Data entries:
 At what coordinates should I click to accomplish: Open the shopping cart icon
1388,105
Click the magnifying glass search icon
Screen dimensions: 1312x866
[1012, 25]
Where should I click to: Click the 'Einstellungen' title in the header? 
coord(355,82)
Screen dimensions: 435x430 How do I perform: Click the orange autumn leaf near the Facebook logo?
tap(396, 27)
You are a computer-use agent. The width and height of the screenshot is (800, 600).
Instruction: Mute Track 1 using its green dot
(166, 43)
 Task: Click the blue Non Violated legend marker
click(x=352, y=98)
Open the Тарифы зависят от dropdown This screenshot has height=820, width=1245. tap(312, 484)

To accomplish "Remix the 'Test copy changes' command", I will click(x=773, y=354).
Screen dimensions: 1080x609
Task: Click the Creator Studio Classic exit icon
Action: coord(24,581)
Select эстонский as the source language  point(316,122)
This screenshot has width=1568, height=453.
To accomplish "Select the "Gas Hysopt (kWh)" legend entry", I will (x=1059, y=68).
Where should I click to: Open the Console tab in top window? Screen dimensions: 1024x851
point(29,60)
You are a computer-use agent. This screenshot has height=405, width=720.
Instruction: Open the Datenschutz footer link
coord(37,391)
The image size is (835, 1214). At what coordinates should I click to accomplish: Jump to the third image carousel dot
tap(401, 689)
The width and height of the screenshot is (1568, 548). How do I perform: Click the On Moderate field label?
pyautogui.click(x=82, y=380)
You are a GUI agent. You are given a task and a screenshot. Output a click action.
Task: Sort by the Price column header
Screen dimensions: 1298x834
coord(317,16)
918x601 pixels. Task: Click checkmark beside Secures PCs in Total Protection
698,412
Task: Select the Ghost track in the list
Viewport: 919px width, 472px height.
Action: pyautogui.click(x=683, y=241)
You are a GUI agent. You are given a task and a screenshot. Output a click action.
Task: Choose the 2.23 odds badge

→ **What you have to do**:
Every record should be given again without alteration.

→ **Exercise solution**:
 At what coordinates should I click to accomplish: Open the shopping cart icon
1388,105
Click the magnifying glass search icon
Screen dimensions: 1312x866
[1012, 25]
Where should I click to: Click the 'Einstellungen' title in the header? 
coord(355,82)
Screen dimensions: 435x430 How do I perform: Click the orange autumn leaf near the Facebook logo?
tap(396, 27)
You are a computer-use agent. The width and height of the screenshot is (800, 600).
Instruction: Mute Track 1 using its green dot
(166, 43)
 Task: Click the blue Non Violated legend marker
click(x=352, y=98)
Open the Тарифы зависят от dropdown This screenshot has height=820, width=1245. tap(312, 484)

To accomplish "Remix the 'Test copy changes' command", I will click(x=773, y=354).
Screen dimensions: 1080x609
Task: Click the Creator Studio Classic exit icon
Action: coord(24,581)
Select эстонский as the source language  point(316,122)
This screenshot has width=1568, height=453.
To accomplish "Select the "Gas Hysopt (kWh)" legend entry", I will (x=1059, y=68).
Where should I click to: Open the Console tab in top window? Screen dimensions: 1024x851
point(29,60)
You are a computer-use agent. This screenshot has height=405, width=720.
Instruction: Open the Datenschutz footer link
coord(37,391)
The image size is (835, 1214). At what coordinates should I click to accomplish: Jump to the third image carousel dot
tap(401, 689)
The width and height of the screenshot is (1568, 548). How do I perform: Click the On Moderate field label?
pyautogui.click(x=82, y=380)
You are a GUI agent. You are given a task and a screenshot. Output a click action.
Task: Sort by the Price column header
Screen dimensions: 1298x834
coord(317,16)
918x601 pixels. Task: Click checkmark beside Secures PCs in Total Protection
698,412
Task: Select the Ghost track in the list
Viewport: 919px width, 472px height.
Action: pyautogui.click(x=683, y=241)
You are a GUI agent. You are given a task and a screenshot. Output a click action.
Task: Choose the 2.23 odds badge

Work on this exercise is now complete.